CERTNER: Well, seniors of course are always willing to sacrifice for the country. But when you talk about programs like Medicare and Social Security in this kind of an economic situation where people are hurting and they're critical programs that people have paid into over their lifetimes, they can't understand why they're looking for people who basically have incomes less than $20,000 to first put their benefits on the table. People outside of Washington think very differently about protecting Social Security and Medicare than people inside Washington who are in a closed-door meeting who are thinking about numbers and not the impact on real people.

CROWLEY: I want to read you something. This came up in a Washington Post editorial talking about these ads. The crunch time for the congressional super committee has arrived and with it comes a new round of self-centered shortsighted intransigence on the part of the AARP and its fellow "don't touch my benefits" purists.

I think that grasps at least -- maybe it is inside the Beltway but it is also a lot of young people looking at the kind of benefits with Medicare, with Social Security, and saying everybody's got to put skin in the game. That's what we're hearing all the time, and yet there are groups that don't seem as though they're willing to put skin in the game.

CERTNER: I think most Americans today feel like they put a lot of skin in the game over what's happened to the economy and what's happened to their finances the last ten years.

CROWLEY; Sure.

CERTNER: And these programs are not just for seniors, they're going to be important not just for families today but for people in the future as well. And we need to protect these programs because they are what provides economic and financial security.

Budgets, remember, are not a goal in and of themselves. Budgets are meant to get you somewhere and we're trying to get to a better economy and strong economic and health security. That's what Medicare and Social Security already provide.

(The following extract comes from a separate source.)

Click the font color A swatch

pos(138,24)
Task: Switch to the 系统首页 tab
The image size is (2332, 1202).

CROWLEY: But the way to do that of course is to either raise revenues or make cuts in some of these programs and probably a combination of both.

Let me get to the Air Transport Association where you all have a print ad that you put out that has this big image of a barf bag, an airline barfing about, that says "sick of taxes? Stop new airline taxes from driving up costs and reducing service. Add taxes, ground the economy." OK. So it seems to me that the implied threat here is if they raise some of these taxes for take-offs and various things, we're going to raise the price of your ticket. It just is pretty hard-ball lobbying. Isn't it?

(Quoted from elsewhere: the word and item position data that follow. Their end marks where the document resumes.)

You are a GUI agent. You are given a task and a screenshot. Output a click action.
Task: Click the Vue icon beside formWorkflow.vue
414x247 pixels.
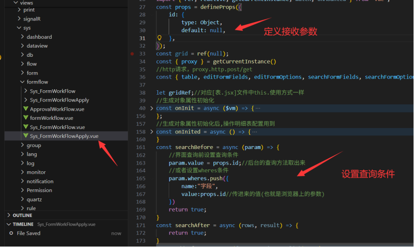click(26, 118)
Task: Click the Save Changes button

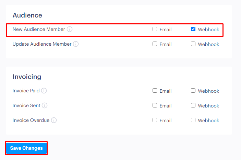Action: [26, 148]
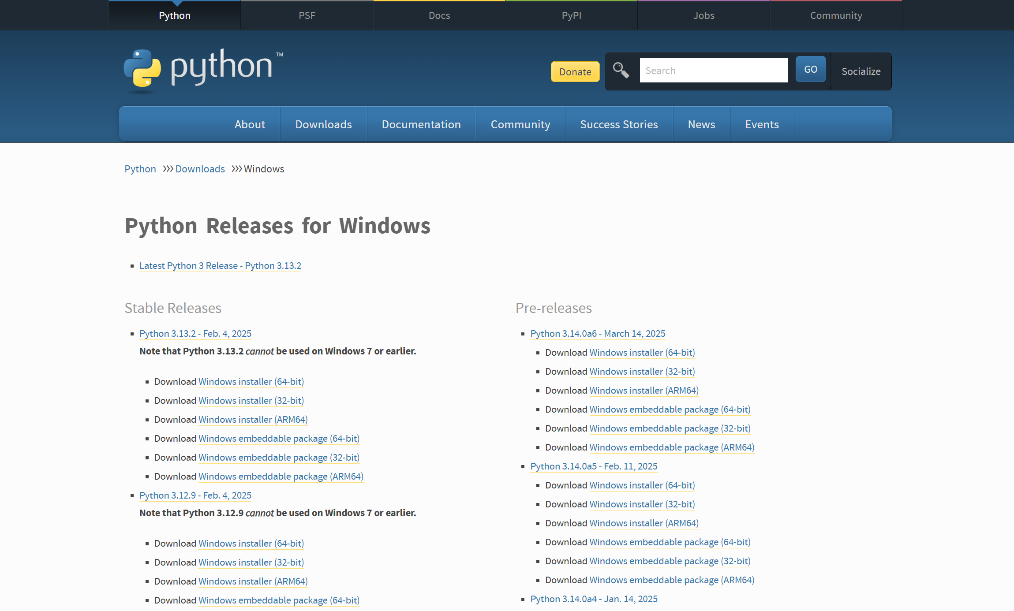Open the Success Stories menu item

coord(618,124)
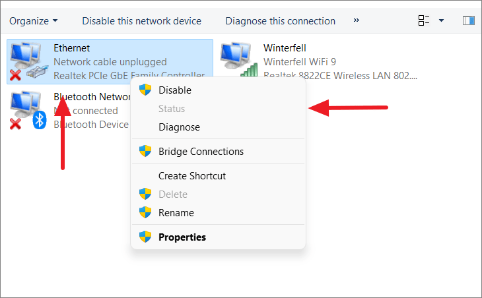
Task: Select the Bluetooth Network Connection icon
Action: [x=28, y=110]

KENNEDY: You have to remember that the airline industry is one that over the past 10 years has lost $55 billion, has shed a third of its workforce, 161,000 jobs. Proposals they're circulating on Capitol Hill would impose another $36 billion in taxes on this industry.

Fortune magazine has rated us dead last in profitability. So if you're looking for a new taxes on an industry that's the number three contributor to GDP, but continues to lose jobs, continues to lose money, there's no place the airlines are going to be able to go.

CROWLEY: But your own figures say that per mile prices have risen 9.1 percent for domestic flights this year. So you're essentially saying, well, if you put more taxes on us, we're going to increase them even further.

KENNEDY: Actually airline prices have stayed -- are much lower than inflation for the past 10 years. Inflation has gone up 27 percent, airline tickets have only gone up 10 percent.

KENNEDY: So air travel is still a relative bargain.

But at the end of the day, if it is an industry that's lost $55 billion, simple math will dictate that putting an additional $36 billion in taxes on it is not going to help us for jobs, it is not going to help us for service to small and mid-size communities.

CROWLEY: All right. Let me move to your all's ads, which at this point are aimed actually at the friendly bunch, the people you think are on your side. What you don't want is any closing of the loopholes from some of the oil industry.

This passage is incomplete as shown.